> Quoted passage
+ + + + + + +

💥New paper: LLMs are now used for high-stakes real-world decisions, but can their numerical predictions and uncertainty estimates be trusted?
We built QuantSightBench, a benchmark to measure how well frontier models forecast numerical outcomes across business, politics, etc.
Why forecasting?
Forecasting of world events is a great testbed for general LLM decision-making. The real world produces so many things that can be forecast, and the objective ground truth eventually gets revealed. This is the ultimate benchmark: you want to predict how the real world will unfold.
Beyond producing accurate point-wise forecasts, having correct uncertainty estimation is essential. LLMs typically don't produce consequential forecasts autonomously, but they rather assist human decision making. This requires calibrated uncertainty estimation, which is also a necessary skill for *agentic* LLM forecasting: the agent needs to know when to acquire more information and when to stop and commit to an answer.
Why *numerical* forecasting?
Nearly all prior LLM forecasting work evaluates on binary Polymarket-style questions (which is great, btw). However, most decisions that actually matter: GDP growth, ARR numbers, election margins, infrastructure timelines are not binary. They're numbers, and the confidence intervals there matter even more than the point estimates.
So we built a benchmark to measure this! This is joint work with Jeremy Qin @Jjq2221.

+ + + + + + +

> Tasks to carry out
[1] From the QuantSightBench post, reproduce the passage that begins at "Nearly all prior" and ends after "the point estimates.".
[2] According to the QuantSightBench post, what does an agent need to know for agentic LLM forecasting?

+ + + + + + +

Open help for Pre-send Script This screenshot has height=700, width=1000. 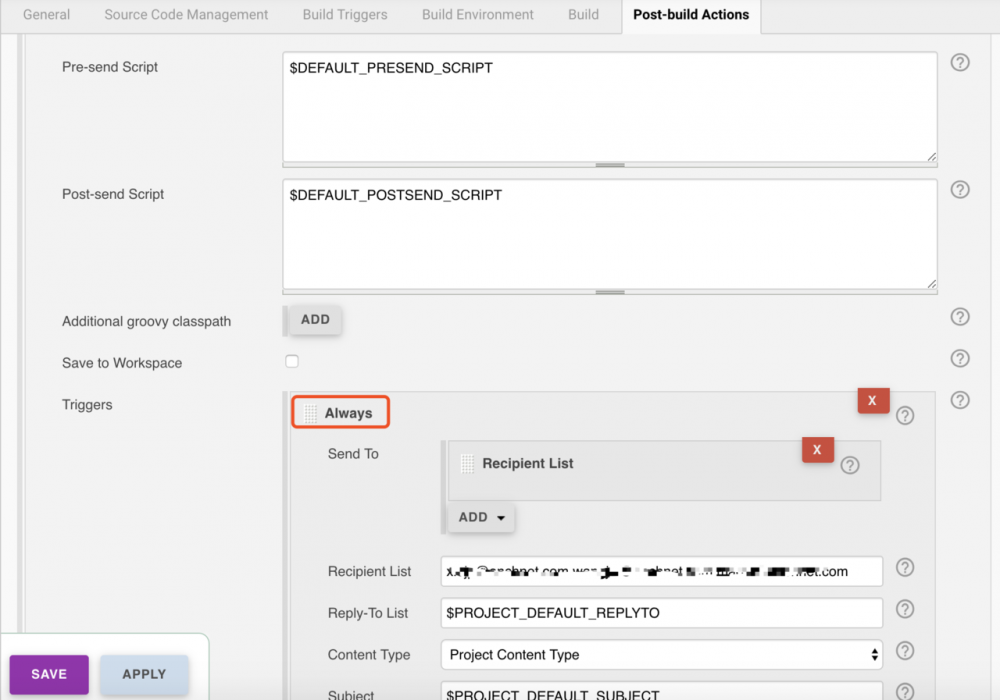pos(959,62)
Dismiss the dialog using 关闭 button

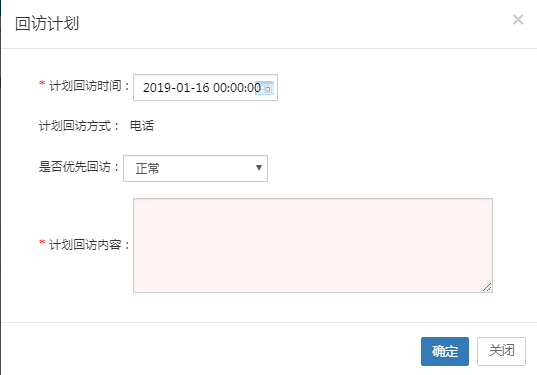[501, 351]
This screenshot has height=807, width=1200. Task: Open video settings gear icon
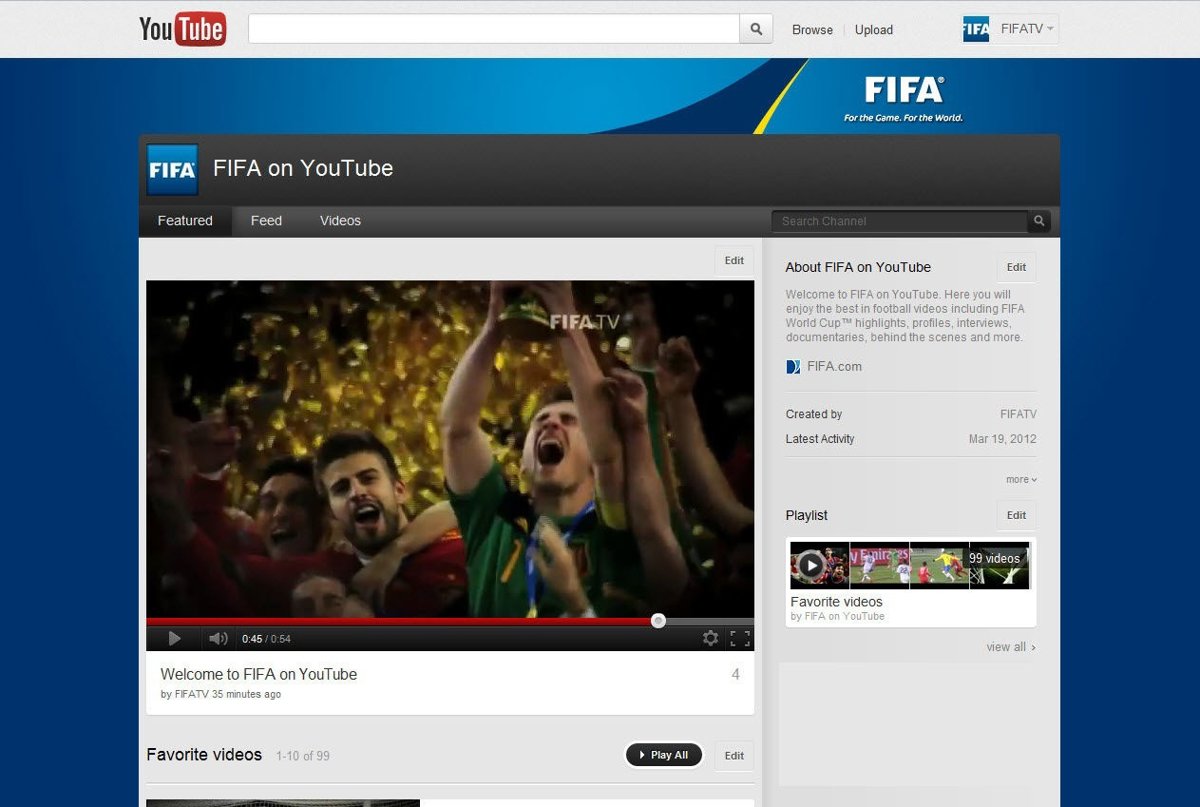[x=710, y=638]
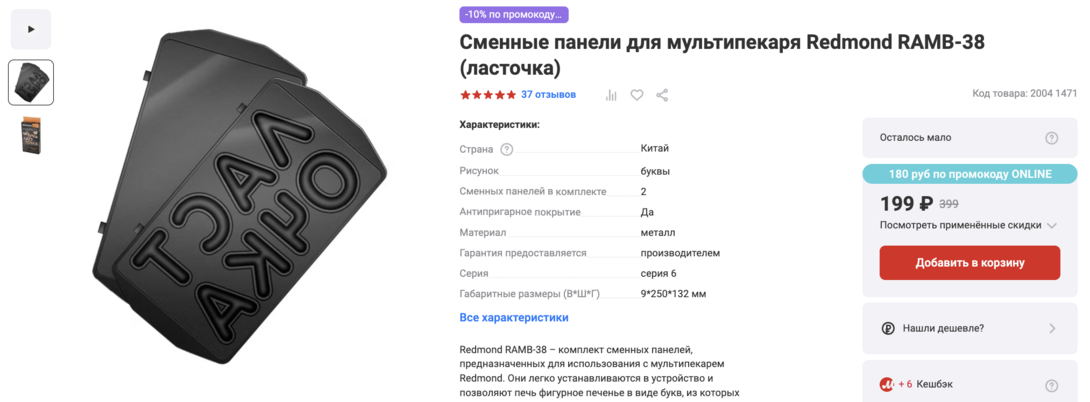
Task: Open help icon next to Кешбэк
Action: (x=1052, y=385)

+ + + + + + +

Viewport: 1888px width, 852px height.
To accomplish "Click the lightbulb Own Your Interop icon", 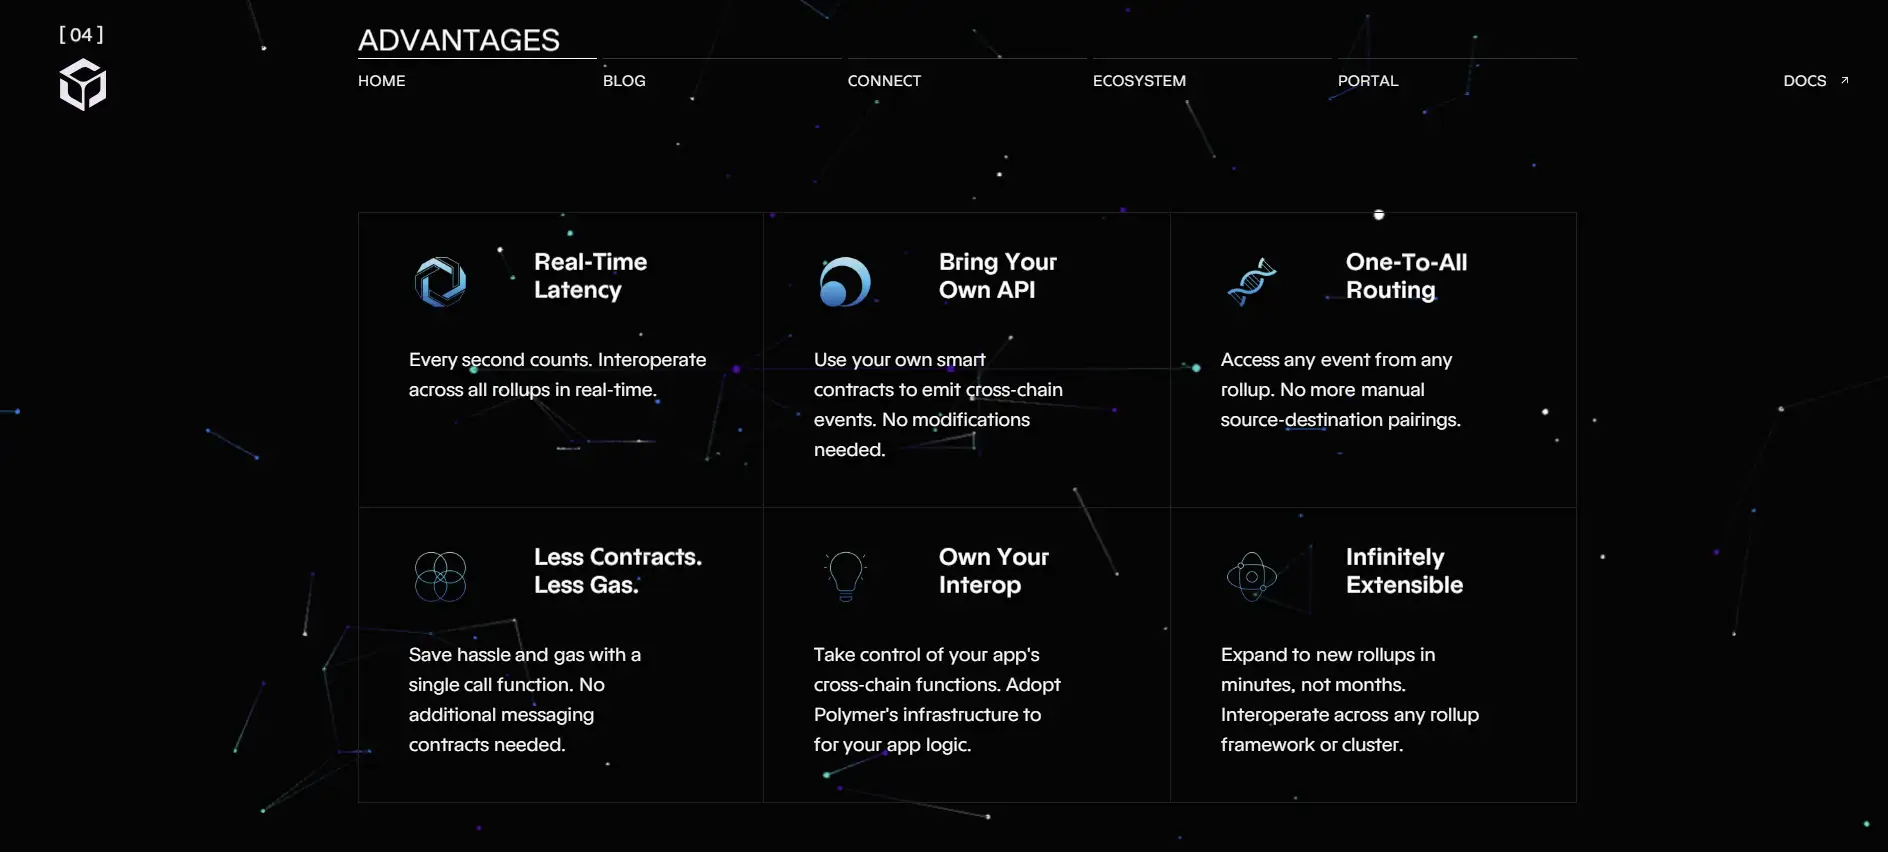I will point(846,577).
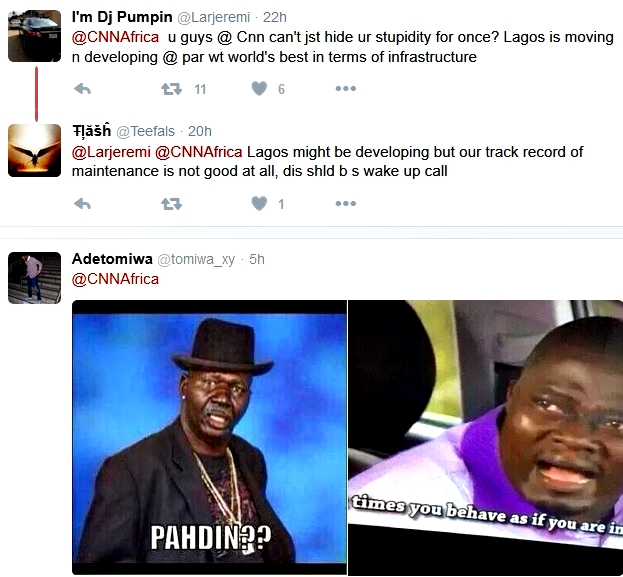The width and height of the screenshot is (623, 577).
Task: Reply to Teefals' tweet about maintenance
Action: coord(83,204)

+ + + + + + +

> Results in order
[1]
Nearly all prior LLM forecasting work evaluates on binary Polymarket-style questions (which is great, btw). However, most decisions that actually matter: GDP growth, ARR numbers, election margins, infrastructure timelines are not binary. They're numbers, and the confidence intervals there matter even more than the point estimates.

[2] It needs to know when to acquire more information and when to stop and commit to an answer.